- _DATA EXTRACTS_
---

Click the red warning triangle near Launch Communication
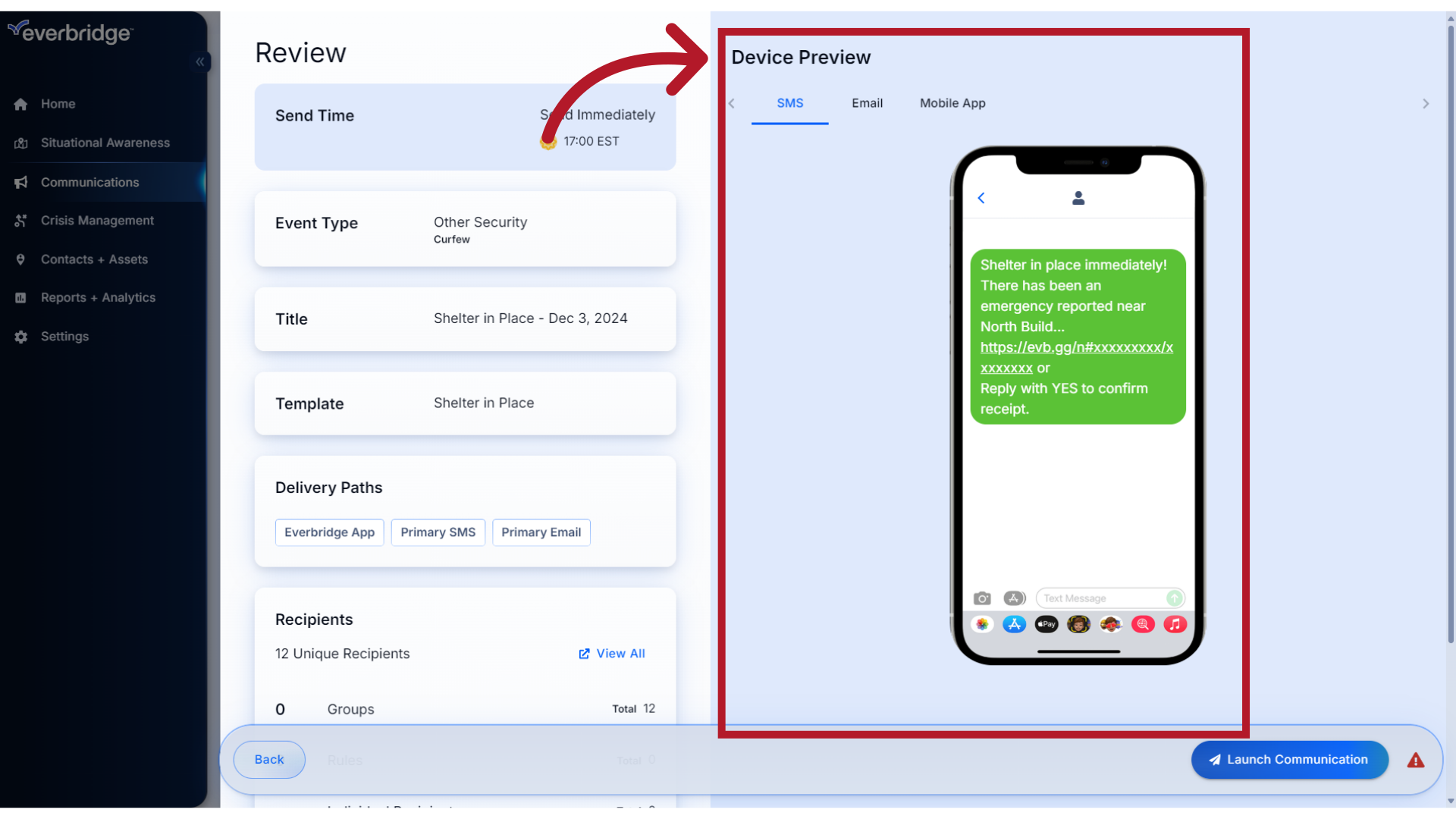 (1415, 760)
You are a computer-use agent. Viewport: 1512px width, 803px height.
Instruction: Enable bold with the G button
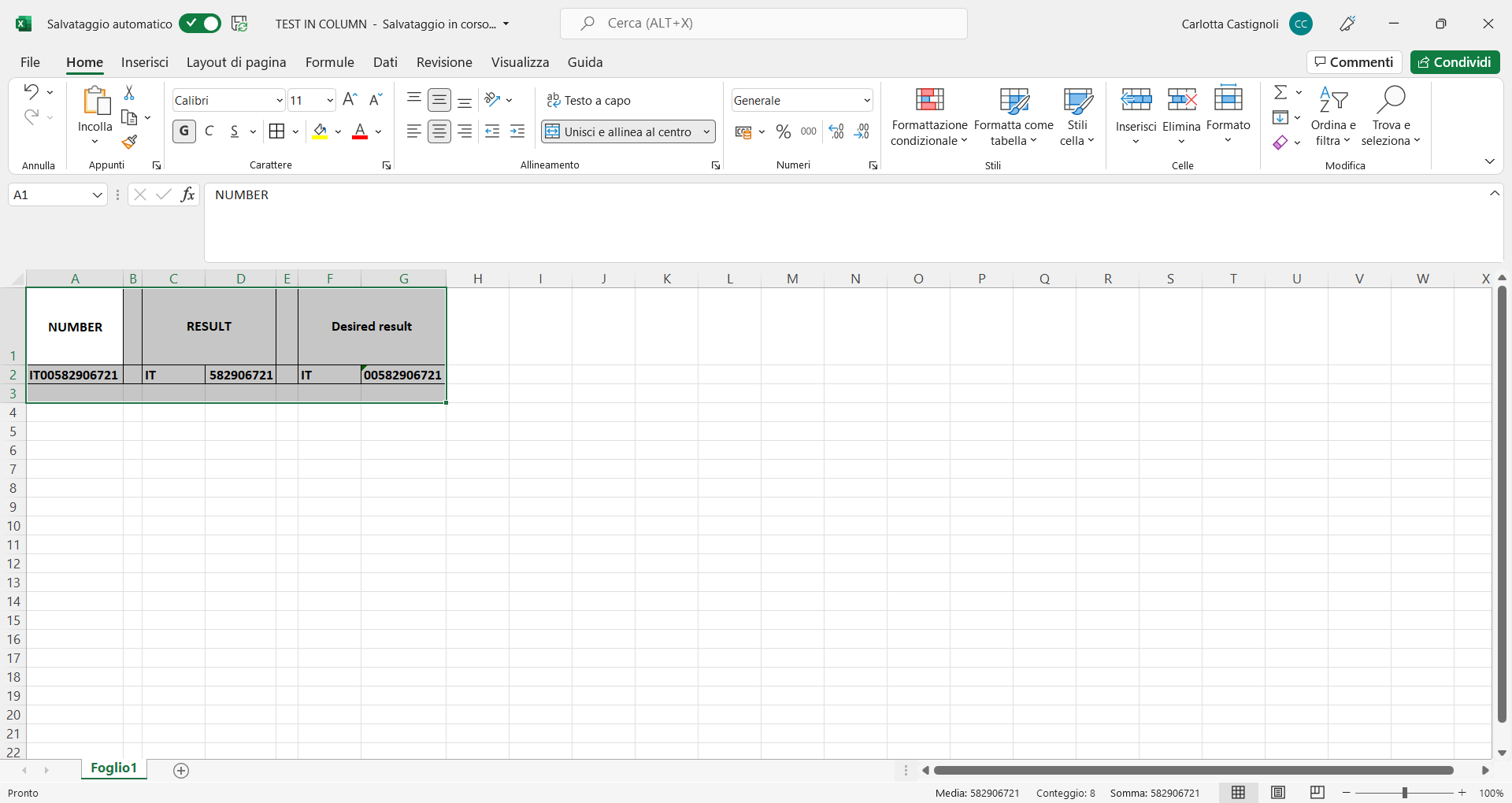pyautogui.click(x=183, y=131)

---

- _TRY IT_
Give back all of the entries above exactly, with the pictures excluded.

- _RESPONSE TO THE TASK_
Click the red warning triangle near Launch Communication
 (1415, 760)
You are a computer-use agent. Viewport: 1512px width, 803px height.
Instruction: Enable bold with the G button
pyautogui.click(x=183, y=131)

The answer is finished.